Problem is, it's not your card. You never applied for it. You've never used it. You've never even seen it. But it is making you look like a risky borrower because it makes it appear that you are a deadbeat and that you're using a high percentage of your debt ($20,000 of $25,000, or 75%). The ideal debt-to-credit-limit percentage is 30% or less.
A case such as this one -- an extreme, but hardly unheard-of example -- can cause your credit score to fall significantly. But it doesn't necessarily take a huge mistake to have a big impact. For example, a maxed-out card can lower your FICO score by up to 45 points. A 30-day-late payment can cost you 110 points on your score. (That's according to information released by FICO.)
For about 5% of those in the survey, the removal of the disputed information improved their credit score enough to make them likely to get a lower interest rate than they would have otherwise. That could mean that up to 10 million Americans have errors on their credit reports that could be the difference between fair credit and good credit -- or even good credit and great credit.

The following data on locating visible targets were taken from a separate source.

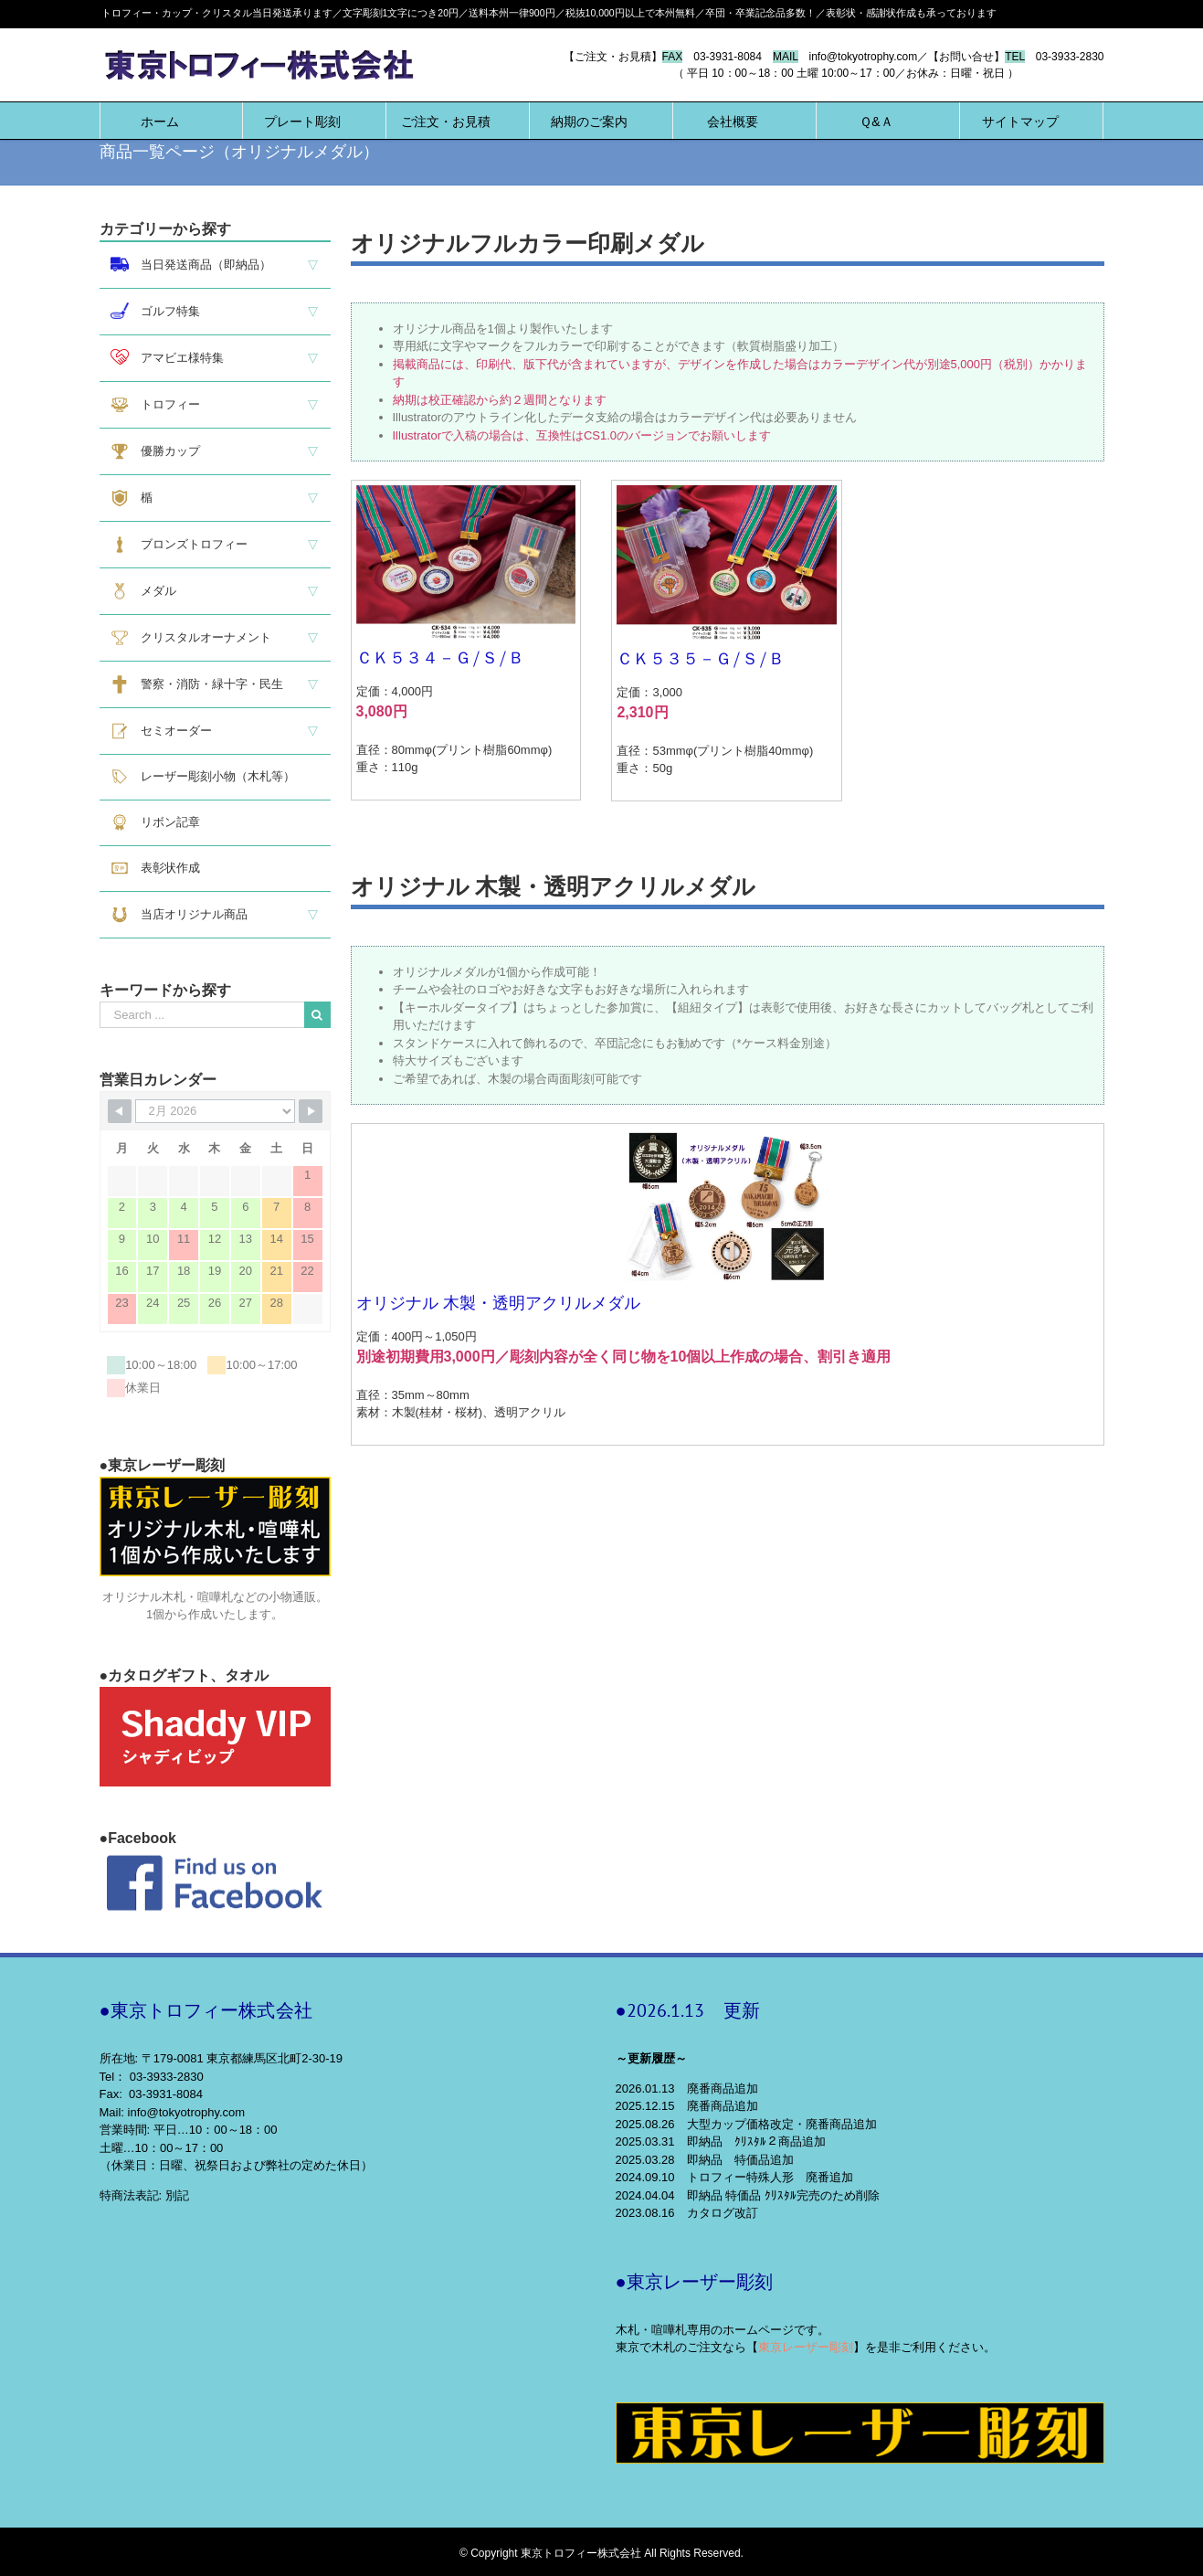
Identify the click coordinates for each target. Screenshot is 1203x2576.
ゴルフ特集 (155, 310)
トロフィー (155, 405)
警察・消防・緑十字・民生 (197, 684)
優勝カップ (155, 451)
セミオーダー (161, 731)
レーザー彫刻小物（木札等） (203, 777)
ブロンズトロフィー (179, 544)
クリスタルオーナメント (191, 638)
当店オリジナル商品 (179, 915)
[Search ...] (202, 1015)
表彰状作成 (155, 868)
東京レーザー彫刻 (805, 2347)
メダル (143, 591)
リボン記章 (155, 822)
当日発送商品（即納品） (191, 264)
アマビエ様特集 (167, 357)
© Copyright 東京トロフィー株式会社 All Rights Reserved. (601, 2553)
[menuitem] (159, 120)
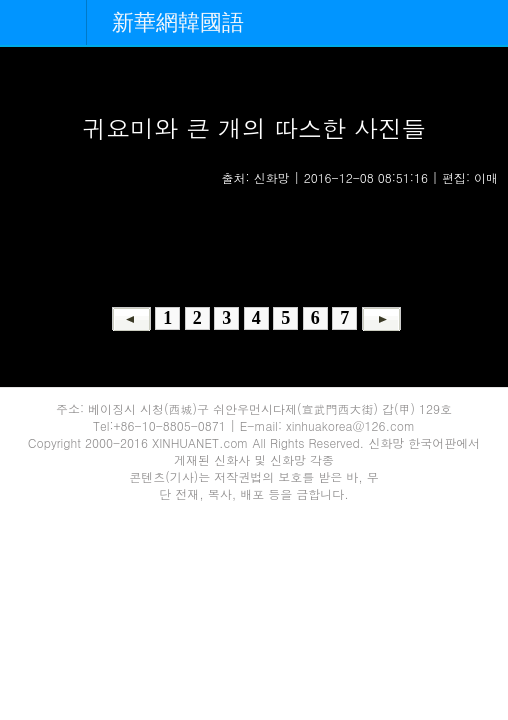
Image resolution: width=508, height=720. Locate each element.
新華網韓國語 (178, 22)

And that means real money. Using our InvestingAnswers Mortgage Calculator, we saw just how much.
  • A 4% interest rate on a 30-year, $200,000 mortgage leaves you with a monthly principal and interest payment of $955.
  • Bump the interest rate up just 1 percentage point to 5% and your monthly payment is $1,074. That's a $119 monthly increase -- or more than $1,400 per year.
  • Bump the rate up to 6% and the rate jumps another $125 per month.
That can make it that much tougher to turn a profit on your rental property, for example. It could put that investment property out of your price range. It even keep you from getting a loan altogether. After all, the riskier you look, the less likely you are to get a loan.
The Investing Answer: Before you make any major purchase that will require a loan, avoid making any significant credit card purchases for about 30 to 60 days. Don't apply for new or increased credit and definitely do not miss any payments. Any of those things can put a temporary-but-real ding on your credit score.
Then, visit AnnualCreditReport.com and get your credit reports from all three major reporting bureaus. As I said, make sure your reports are accurate and if they're not, take it upon yourself to dispute them. And when you do dispute them, make copies of all your information and take careful notes of who you speak with at the bureaus and when you spoke with them.
Finally, go to myFICO.com and purchase your credit scores from all three bureaus. FICO's scores aren't free -- unlike some other credit scores that are available -- but the vast majority of lenders use FICO scores to make their lending decisions. Thus, when getting a credit score, you should get it from FICO.
The truth of the matter is that no one cares more about your credit than you. If you don't take care of it, it will cost you.